Despite the fact that German Jews were among the best assimilated, Hitler and his Nazi’s succeeded on segregating the Jews from the rest of the population. Back in Germany, you could find Jews almost anywhere, and that annoyed the Germans. The Nazis’ ultimate goal was to create a “Greater Germany free from Jews.” Because the Germans wanted to get rid of Jews so desperately, they attempted to deport Jews. However, in 1839 when the European war began, all plans were canceled. At around the same time, the Nazis had gained experience with mass murder using Euthanasia Program, where physically and psychologically disabled were killed by the state. The beginning of the Germans’ cruel war of extermination against the Soviet Union also began in 1941. As a result of Germany’s problems, all those events led to the systematic mass murder of over six million
Jews.
Towards the end of the war, Germany’s military force was collapsing and the Allied armies closed in on the Nazi concentration camps. Once the Germans noticed this, they wanted to hide all evidence of their killing centers, so they began to move the prisoners out of the camps.

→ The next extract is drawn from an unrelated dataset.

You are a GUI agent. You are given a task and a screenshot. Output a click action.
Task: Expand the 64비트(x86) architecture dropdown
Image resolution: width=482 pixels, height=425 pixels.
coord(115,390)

The Nazis began by taking the prisoners by train but later forced them to walk, this is what prisoners called a “death march.” Prisoners were forced to not walk, but trek extreme distances in extreme cold with limited food, water, and rest. If prisoners could not keep up, or did something the Nazis did not like, they would be shot or beaten. When the Soviet army began its liberation of Poland, one of the largest death marches took place in the winter of 1944 to 1945. The Nazis often murdered large groups of captives before, during, or after death marches. During one of the last death marches, 7,000 Jewish prisoners, 6,000 of them women, were moved from camps and forced to march. During the march, lasting ten days, seven hundred were murdered. Sadly, those who survived were taken to the shores of the sea and driven into the water and shot.